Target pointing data

----------------

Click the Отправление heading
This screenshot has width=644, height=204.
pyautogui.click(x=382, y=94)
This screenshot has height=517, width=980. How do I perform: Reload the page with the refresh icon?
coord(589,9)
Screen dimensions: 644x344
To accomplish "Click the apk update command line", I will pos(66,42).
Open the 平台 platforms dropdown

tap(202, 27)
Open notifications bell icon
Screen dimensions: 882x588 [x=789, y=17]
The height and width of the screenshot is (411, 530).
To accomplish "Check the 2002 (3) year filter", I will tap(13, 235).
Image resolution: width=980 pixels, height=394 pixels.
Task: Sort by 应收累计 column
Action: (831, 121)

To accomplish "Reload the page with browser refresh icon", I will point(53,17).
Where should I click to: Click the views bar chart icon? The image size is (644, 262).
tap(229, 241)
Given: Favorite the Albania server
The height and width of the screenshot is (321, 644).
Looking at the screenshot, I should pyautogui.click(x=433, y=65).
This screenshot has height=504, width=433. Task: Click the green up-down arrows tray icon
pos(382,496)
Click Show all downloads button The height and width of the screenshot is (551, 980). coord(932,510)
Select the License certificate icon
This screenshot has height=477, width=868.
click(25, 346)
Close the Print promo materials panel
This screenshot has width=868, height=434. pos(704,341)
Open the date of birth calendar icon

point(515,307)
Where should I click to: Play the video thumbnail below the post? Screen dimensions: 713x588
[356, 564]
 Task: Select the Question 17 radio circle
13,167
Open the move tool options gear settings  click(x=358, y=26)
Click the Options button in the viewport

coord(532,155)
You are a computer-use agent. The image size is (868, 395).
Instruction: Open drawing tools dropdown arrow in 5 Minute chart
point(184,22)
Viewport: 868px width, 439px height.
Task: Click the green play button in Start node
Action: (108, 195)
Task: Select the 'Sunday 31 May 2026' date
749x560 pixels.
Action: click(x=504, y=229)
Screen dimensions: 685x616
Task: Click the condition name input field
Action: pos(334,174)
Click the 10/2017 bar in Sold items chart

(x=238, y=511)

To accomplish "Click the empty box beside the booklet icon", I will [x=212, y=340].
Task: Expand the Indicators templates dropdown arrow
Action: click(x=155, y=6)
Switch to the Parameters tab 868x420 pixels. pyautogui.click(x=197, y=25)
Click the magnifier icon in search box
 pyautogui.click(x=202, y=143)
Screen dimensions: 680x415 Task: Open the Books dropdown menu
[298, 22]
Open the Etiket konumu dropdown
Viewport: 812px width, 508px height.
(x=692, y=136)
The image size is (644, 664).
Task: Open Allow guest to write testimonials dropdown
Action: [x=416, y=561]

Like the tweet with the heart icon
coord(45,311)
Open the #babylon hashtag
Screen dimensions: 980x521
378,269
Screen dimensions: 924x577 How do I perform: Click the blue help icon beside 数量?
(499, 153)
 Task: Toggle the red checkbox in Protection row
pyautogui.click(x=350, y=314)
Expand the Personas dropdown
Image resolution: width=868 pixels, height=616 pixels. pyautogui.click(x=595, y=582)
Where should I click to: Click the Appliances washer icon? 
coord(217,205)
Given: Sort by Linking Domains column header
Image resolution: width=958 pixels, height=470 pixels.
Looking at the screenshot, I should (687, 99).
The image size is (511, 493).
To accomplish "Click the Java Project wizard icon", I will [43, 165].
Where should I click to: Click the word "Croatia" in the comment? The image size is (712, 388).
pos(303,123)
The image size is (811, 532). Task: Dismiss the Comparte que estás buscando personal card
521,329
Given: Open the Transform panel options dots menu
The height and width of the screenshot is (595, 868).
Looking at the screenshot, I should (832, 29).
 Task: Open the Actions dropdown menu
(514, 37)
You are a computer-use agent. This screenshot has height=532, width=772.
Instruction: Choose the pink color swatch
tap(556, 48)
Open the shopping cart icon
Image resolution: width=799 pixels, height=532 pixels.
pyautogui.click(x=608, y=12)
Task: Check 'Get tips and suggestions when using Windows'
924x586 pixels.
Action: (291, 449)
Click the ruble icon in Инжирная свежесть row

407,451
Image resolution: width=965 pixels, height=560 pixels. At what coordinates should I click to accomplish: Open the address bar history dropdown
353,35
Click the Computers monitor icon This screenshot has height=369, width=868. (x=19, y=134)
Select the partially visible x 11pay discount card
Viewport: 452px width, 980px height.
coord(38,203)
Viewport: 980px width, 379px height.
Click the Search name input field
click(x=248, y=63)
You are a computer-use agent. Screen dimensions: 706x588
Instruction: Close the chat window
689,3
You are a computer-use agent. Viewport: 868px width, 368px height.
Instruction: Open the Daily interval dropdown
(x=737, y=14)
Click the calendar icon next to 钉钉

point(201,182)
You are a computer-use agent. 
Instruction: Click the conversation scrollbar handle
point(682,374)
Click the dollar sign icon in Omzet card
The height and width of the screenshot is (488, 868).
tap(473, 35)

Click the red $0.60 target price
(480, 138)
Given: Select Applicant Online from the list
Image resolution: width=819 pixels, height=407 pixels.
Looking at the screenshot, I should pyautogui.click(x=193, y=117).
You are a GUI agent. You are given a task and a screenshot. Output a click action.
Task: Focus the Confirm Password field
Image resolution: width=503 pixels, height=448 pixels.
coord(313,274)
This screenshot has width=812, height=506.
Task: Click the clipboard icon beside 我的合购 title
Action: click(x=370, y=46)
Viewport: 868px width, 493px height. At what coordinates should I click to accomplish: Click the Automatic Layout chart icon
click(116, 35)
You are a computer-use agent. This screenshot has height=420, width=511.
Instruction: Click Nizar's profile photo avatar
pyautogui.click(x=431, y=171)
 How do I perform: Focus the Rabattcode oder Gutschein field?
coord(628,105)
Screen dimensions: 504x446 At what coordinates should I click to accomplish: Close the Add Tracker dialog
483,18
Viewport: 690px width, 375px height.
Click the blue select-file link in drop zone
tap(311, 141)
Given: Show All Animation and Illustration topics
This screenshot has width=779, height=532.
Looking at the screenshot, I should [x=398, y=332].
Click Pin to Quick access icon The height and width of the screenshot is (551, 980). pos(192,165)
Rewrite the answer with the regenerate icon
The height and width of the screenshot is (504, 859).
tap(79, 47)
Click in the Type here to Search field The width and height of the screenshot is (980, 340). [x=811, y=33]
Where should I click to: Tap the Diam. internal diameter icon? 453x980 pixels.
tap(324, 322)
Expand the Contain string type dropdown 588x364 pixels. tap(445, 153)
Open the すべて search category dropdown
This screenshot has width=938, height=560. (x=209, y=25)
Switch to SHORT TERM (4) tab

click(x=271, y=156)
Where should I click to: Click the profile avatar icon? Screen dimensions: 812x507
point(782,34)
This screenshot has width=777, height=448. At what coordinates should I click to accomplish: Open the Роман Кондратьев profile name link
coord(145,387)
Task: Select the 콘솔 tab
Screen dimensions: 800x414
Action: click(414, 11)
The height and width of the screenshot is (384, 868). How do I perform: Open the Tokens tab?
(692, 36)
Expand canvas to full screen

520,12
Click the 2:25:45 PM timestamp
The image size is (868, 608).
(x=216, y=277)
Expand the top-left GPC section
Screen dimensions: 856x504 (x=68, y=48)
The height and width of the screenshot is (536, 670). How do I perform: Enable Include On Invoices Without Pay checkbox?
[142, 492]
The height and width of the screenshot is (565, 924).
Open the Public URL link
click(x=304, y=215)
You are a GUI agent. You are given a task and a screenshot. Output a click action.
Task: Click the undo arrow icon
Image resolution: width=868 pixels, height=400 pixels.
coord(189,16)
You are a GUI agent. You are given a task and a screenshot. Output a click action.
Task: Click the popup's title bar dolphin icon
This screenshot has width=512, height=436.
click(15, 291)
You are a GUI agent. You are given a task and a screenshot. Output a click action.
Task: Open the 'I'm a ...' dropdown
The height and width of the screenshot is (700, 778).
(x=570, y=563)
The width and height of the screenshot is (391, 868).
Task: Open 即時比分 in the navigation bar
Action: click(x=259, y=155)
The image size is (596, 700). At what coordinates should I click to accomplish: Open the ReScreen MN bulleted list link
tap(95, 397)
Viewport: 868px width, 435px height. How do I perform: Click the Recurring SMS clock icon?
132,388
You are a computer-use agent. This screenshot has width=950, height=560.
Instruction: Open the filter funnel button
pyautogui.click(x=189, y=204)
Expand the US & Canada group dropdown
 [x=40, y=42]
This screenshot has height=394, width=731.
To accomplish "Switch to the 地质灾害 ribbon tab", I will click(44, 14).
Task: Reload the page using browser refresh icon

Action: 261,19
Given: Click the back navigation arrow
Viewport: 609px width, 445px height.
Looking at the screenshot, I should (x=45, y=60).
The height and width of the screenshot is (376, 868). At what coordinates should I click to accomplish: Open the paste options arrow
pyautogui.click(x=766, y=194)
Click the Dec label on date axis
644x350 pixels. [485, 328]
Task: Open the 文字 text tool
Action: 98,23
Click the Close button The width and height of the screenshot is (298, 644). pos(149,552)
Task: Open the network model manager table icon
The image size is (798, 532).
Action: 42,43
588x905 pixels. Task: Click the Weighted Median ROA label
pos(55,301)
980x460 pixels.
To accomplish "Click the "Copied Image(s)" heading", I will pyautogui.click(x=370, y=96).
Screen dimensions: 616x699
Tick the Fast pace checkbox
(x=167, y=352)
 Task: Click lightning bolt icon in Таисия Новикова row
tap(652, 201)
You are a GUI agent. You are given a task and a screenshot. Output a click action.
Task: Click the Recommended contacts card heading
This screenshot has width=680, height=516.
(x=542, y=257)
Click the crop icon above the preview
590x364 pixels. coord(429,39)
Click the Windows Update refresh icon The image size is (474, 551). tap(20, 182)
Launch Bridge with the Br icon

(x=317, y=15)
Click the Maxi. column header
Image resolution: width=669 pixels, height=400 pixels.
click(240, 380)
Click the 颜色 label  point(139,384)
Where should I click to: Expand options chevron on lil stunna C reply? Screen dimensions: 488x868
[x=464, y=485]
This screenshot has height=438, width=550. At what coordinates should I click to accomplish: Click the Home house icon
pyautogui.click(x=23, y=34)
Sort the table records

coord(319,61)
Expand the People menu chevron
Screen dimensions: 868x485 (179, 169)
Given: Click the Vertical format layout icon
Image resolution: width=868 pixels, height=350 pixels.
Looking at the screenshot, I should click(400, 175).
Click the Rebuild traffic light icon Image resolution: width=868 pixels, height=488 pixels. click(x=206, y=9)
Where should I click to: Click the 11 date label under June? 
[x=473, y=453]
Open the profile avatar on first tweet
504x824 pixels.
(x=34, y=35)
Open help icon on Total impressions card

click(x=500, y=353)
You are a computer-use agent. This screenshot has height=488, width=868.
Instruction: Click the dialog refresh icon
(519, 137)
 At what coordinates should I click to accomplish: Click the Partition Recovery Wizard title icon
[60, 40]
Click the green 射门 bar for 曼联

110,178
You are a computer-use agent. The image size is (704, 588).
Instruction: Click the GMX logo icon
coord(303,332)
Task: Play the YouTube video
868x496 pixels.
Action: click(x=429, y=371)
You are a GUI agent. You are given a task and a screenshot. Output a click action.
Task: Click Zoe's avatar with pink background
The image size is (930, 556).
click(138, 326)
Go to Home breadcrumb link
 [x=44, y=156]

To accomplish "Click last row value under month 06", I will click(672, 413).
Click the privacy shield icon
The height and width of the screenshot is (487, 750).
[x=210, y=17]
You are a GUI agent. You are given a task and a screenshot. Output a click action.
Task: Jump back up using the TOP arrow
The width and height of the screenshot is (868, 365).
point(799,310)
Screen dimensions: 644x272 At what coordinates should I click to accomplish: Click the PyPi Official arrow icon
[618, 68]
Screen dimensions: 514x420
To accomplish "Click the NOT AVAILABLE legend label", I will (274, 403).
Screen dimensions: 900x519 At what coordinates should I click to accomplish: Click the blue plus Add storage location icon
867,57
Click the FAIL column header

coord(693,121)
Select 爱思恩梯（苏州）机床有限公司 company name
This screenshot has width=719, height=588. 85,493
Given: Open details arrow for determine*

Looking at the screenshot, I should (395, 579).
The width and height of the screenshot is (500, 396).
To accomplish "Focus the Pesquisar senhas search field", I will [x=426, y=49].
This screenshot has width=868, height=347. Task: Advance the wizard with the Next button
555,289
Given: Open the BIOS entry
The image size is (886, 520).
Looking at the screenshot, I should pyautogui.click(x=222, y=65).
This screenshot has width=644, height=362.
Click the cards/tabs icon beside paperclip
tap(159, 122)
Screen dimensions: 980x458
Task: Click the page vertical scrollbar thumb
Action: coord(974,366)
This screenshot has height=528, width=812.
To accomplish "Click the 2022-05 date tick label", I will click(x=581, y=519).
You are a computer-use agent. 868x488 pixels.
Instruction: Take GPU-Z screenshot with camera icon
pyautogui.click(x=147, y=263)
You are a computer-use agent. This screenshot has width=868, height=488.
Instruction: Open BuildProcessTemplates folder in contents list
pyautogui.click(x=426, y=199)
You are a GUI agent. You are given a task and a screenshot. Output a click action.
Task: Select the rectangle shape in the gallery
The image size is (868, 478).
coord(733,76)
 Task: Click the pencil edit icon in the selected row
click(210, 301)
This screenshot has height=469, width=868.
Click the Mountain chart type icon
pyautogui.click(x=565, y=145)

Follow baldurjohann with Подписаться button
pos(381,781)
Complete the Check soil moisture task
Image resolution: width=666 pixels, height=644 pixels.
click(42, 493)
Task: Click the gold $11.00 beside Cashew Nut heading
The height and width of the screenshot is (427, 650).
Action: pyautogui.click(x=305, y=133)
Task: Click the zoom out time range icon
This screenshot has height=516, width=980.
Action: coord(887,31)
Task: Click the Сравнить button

----------------

- WHAT TO DO -
Rewrite the listing from the line with "The image size is (596, 700)." to the line with "590x364 pixels. coord(429,39)", replacing "checkbox" with "tick box" and leaving everything else unchanged.

- FINISHED EXERCISE -
The image size is (596, 700). At what coordinates should I click to accomplish: Open the ReScreen MN bulleted list link
tap(95, 397)
Viewport: 868px width, 435px height. How do I perform: Click the Recurring SMS clock icon?
132,388
You are a computer-use agent. This screenshot has width=950, height=560.
Instruction: Open the filter funnel button
pyautogui.click(x=189, y=204)
Expand the US & Canada group dropdown
 [x=40, y=42]
This screenshot has height=394, width=731.
To accomplish "Switch to the 地质灾害 ribbon tab", I will click(44, 14).
Task: Reload the page using browser refresh icon

Action: 261,19
Given: Click the back navigation arrow
Viewport: 609px width, 445px height.
Looking at the screenshot, I should (x=45, y=60).
The height and width of the screenshot is (376, 868). At what coordinates should I click to accomplish: Open the paste options arrow
pyautogui.click(x=766, y=194)
Click the Dec label on date axis
644x350 pixels. [485, 328]
Task: Open the 文字 text tool
Action: 98,23
Click the Close button The width and height of the screenshot is (298, 644). pos(149,552)
Task: Open the network model manager table icon
The image size is (798, 532).
Action: 42,43
588x905 pixels. Task: Click the Weighted Median ROA label
pos(55,301)
980x460 pixels.
To accomplish "Click the "Copied Image(s)" heading", I will pyautogui.click(x=370, y=96).
Screen dimensions: 616x699
Tick the Fast pace tick box
(x=167, y=352)
 Task: Click lightning bolt icon in Таисия Новикова row
tap(652, 201)
You are a GUI agent. You are given a task and a screenshot. Output a click action.
Task: Click the Recommended contacts card heading
This screenshot has width=680, height=516.
(x=542, y=257)
Click the crop icon above the preview
590x364 pixels. coord(429,39)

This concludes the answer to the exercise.